A verbatim transcript of the data that follows, free of images, is the expected result.

*-*-*

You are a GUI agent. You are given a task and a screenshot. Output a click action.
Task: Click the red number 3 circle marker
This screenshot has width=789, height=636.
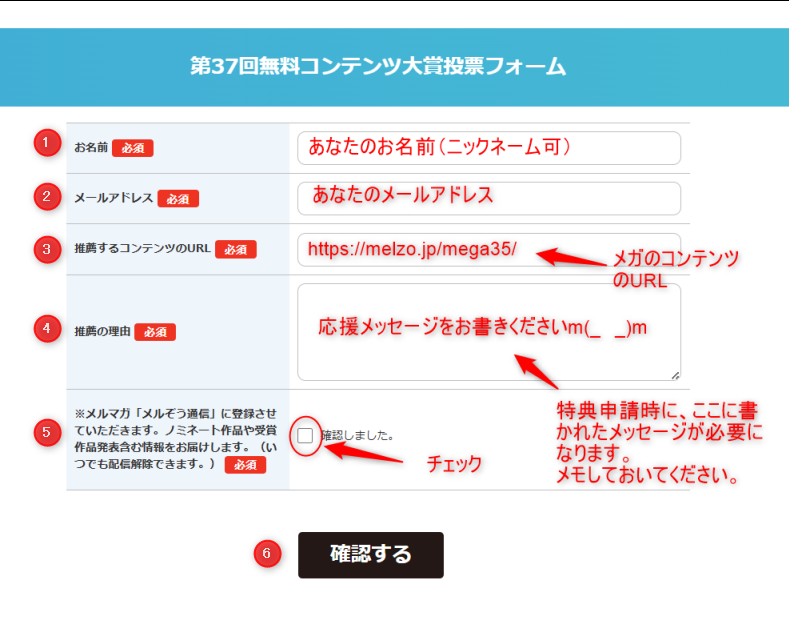tap(46, 249)
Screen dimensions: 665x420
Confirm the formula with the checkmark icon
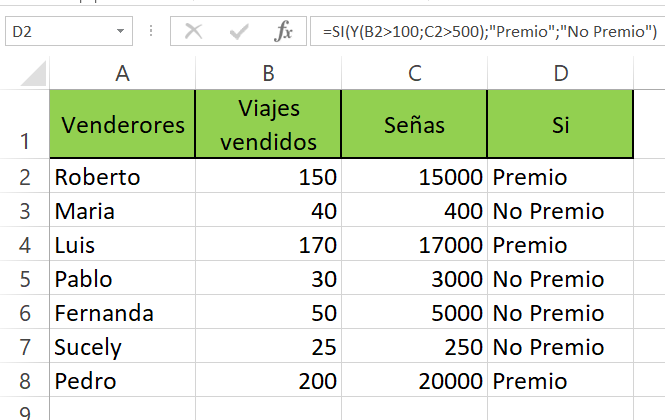pyautogui.click(x=239, y=31)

*-*-*

TASK SOLUTION:
You are a GUI agent. You are given a task and a screenshot. Output a click action.
Task: Click the red number 3 circle marker
This screenshot has width=789, height=636.
tap(46, 249)
Screen dimensions: 665x420
Confirm the formula with the checkmark icon
pyautogui.click(x=239, y=31)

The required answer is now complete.